Archive for May 13th, 2013

The evolution of PhysX - Addendum

Monday, May 13th, 2013

I got a bunch of questions about my last series of blog posts so I thought I’d add a quick note here - at the risk of confusing people even more.

The figures I posted are for the CPU part of PhysX only. This does not concern or affect the GPU parts of PhysX in any way. Those things are orthogonal. If we optimize the CPU parts and get a 10X speedup, it does not mean your GPU will suddenly provide 10X less value, because it is running others parts of PhysX anyway - neither the rigid bodies, nor the raycasts/sweeps.

Only a few features are GPU-accelerated, e.g. cloth or particles, mainly because they are the ones that map well to GPUs, and they are the ones for which the GPUs provide real X factors.

Now as shown in the recent “destruction video” I posted, people here are also working on GPU-optimized rigid bodies. This new module is called “GRB”, and it is currently not part of PhysX. But it does provide a speedup compared to our current CPU solution. In other words, it is still faster than PhysX 3.3 on CPU. You might have a hard time believing it, but people are trying to be fair and honest here. One of our tasks is to optimize the CPU rigid bodies as much as we possibly can, just to make sure that the GPU rigid bodies do provide some actual benefit and speedups. If you don’t do that, you release your GPU solution, it’s slower than a CPU solution, and you look like a fool. Like AGEIA. We are not making that mistake again. The CPU solution is here as a reality check for ourselves. I suppose we could just use Bullet or Havok for this, but… well… we think we can do better :)

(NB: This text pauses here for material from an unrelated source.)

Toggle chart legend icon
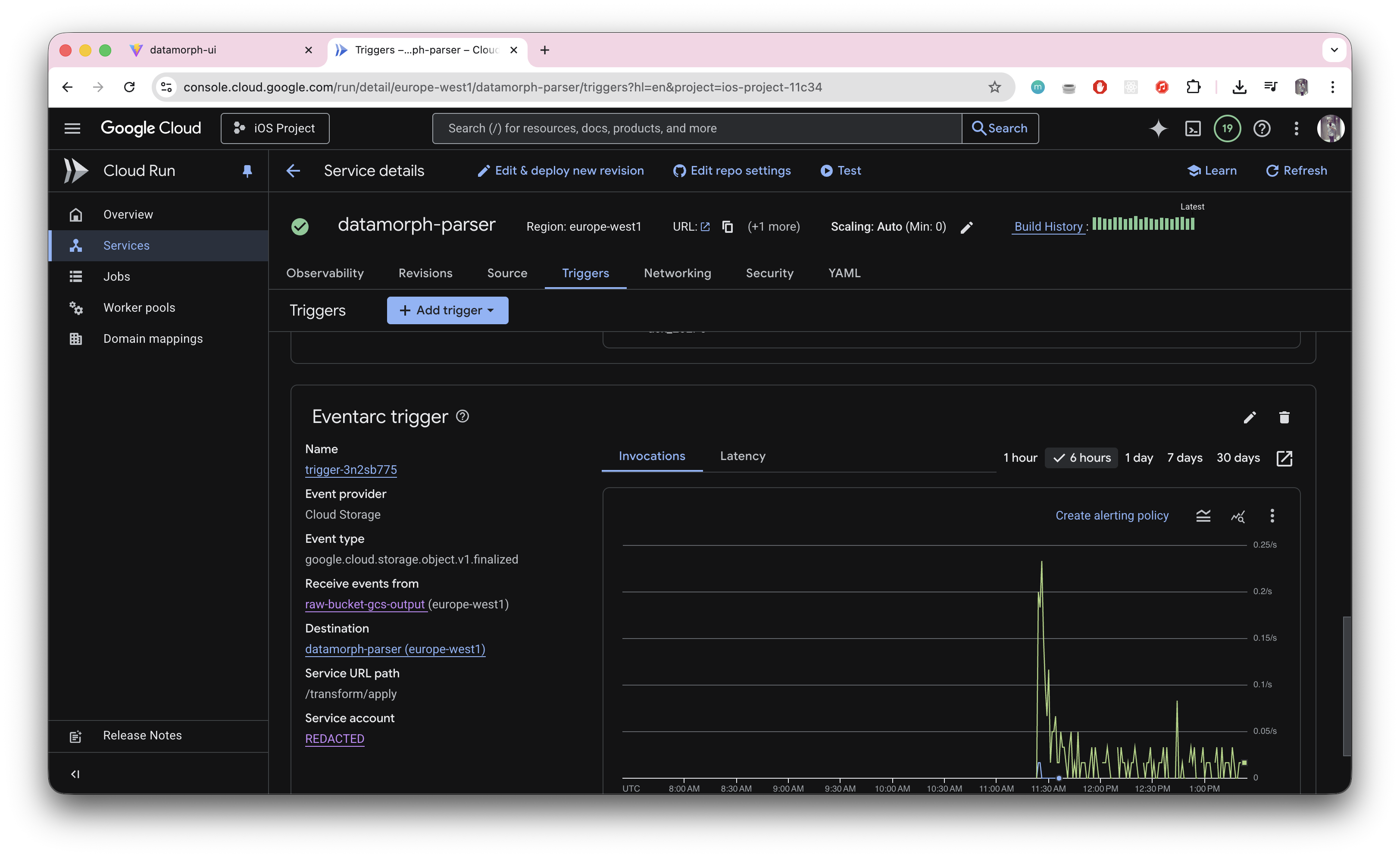Screen dimensions: 1400x858 [x=1203, y=516]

Meanwhile, it is correct that the features that do work on GPU are currently only working on NVIDIA cards, simply because they are implemented using CUDA. There are both obvious political and technical reasons for this. It should be pretty clear that at the end of the day, NVIDIA would like you to choose one of their GPUs. If you are actually complaining about that, then there is little discussion left to have. Of course they want to sell their products, like every other company in the world. And of course they are going to use their own technology, CUDA, to do so. To me this is pretty much the same as what we had in the past with D3D caps. Some cards supported cubemaps, or PN-triangles, or whatever, and some didn’t. GPU PhysX is the same. It’s just an extra cap supported by some cards, and not by other. Complaining about this is silly to me. It would be like complaining that ATI didn’t make any effort to make PN-triangles work on NVIDIA cards. Seriously, what?

The deal is simple. NVIDIA gives you a free, efficient, robust physics engine. In exchange, if possible, add some extra GPU effects to give people an incentive to buy NVIDIA cards. Fair enough, right? I don’t see what the fuss is all about.

—-

Anyway, the usual disclaimer applies here: I’m not a spokesperson for NVIDIA, what I write are my own thoughts about it, and for all I know I may be completely wrong about their intentions. What I know for a fact though, is that most of the stuff I read online about PhysX is just completely insane wrong.

I’ve been optimizing rigid body simulation in NovodeX/PhysX for a long time now, and there’s no big conspiracy behind it. Again, all those engines are free and publicly available so I invite you to run your own experiments, do your own benchmarks, and see for yourselves. We really have nothing to hide.